ALBANIA, STORIA DI UNA DITTATURA

di | 2018-06-06T15:07:05+02:00 6-6-2018 10:13|Alboscuole|0 Commenti
di ALEUS SHIJAKU, ALDO LUSHA e ANDREA MANE – Enver Hoxha, il dittatore che ha governato in Albania per 45 anni, ha portato il paese ad una miseria con cui ancora oggi bisogna fare i conti. Abbiamo quindi deciso di intervistare un cittadino albanese in Italia da 22 anni per conoscere il suo punto di vista e mettere in evidenza la realtà dell’Albania prima e dopo la caduta del comunismo. Quanti anni ha? Ho 45 anni. Quanti anni aveva quando ha lasciato il suo paese? Quando ho lasciato il mio paese avevo 18 anni. Per quale motivo? Per motivi economici. Si ricorda il periodo in cui governava Enver Hoxha? Si, mi ricordo qualcosa. Quali erano i lati positivi di questa dittatura e quelli negativi? C’era più sicurezza, anche se dormivi fuori non ti succedeva niente. Però non si mangiava tre volte al giorno come adesso e non c’era libertà e non si poteva andare nei paesi occidentali, compresa l’Italia.
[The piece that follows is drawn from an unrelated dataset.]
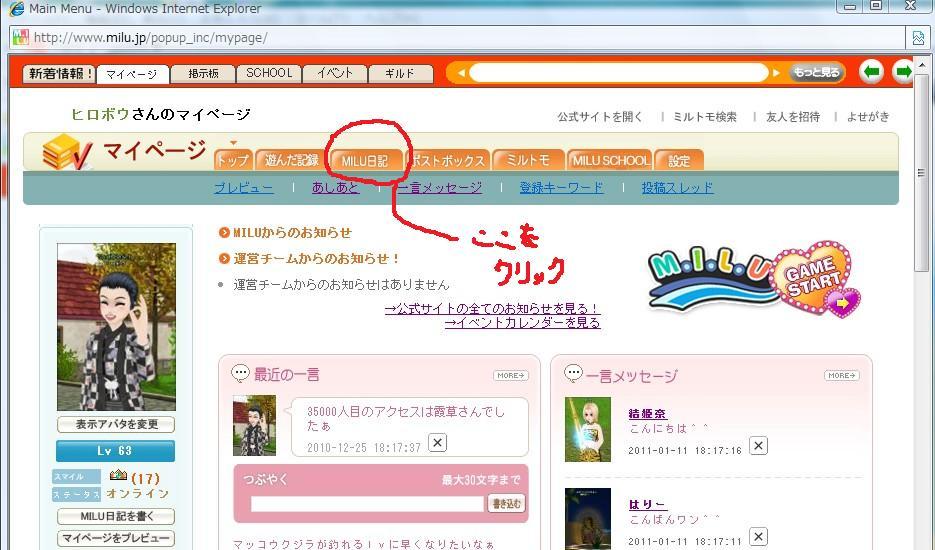935x550 pixels.
Task: Open the MILU日記 tab
Action: [365, 160]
I cittadini avevano case di proprietà, automobili? No, non avevano case di proprietà e solo le èlite del partito comunista avevano automobili. Si ricorda quando è caduto il comunismo? Si, mi ricordo la caduta del comunismo. Il comunismo è caduto grazie alla manifestazione degli studenti. Quanto guadagnava un operaio ai tempi di Enver Hoxha, quanto si guadagna adesso? Ai tempi di Enver Hoxha si guadagnava 2000 leke che sono 1,80 euro (al mese), e adesso più di 300000 leke che sono 280/300 euro (al mese). Non è raro sentire la gente comune parlare dei tempi di Henver Honxha come dei tempi felici in cui veniva garantito il diritto allo studio, al lavoro, alla casa, ma non bisogna dimenticare che, come in tutte le dittature, i telegiornali parlavano del successo del comunismo, a scuola si educavano i giovani ad elogiare il partito, non c’era differenza tra gli strati sociali come adesso, semplicemente perché la povertà era diffusa. E non bisogna dimenticare le persecuzioni contro gli oppositori politici e gli intellettuali, tutti avevano paura di tutti, nessuno esprimeva le proprie opinioni per paura che altri sentissero e andassero a riferire agli esponenti del partito.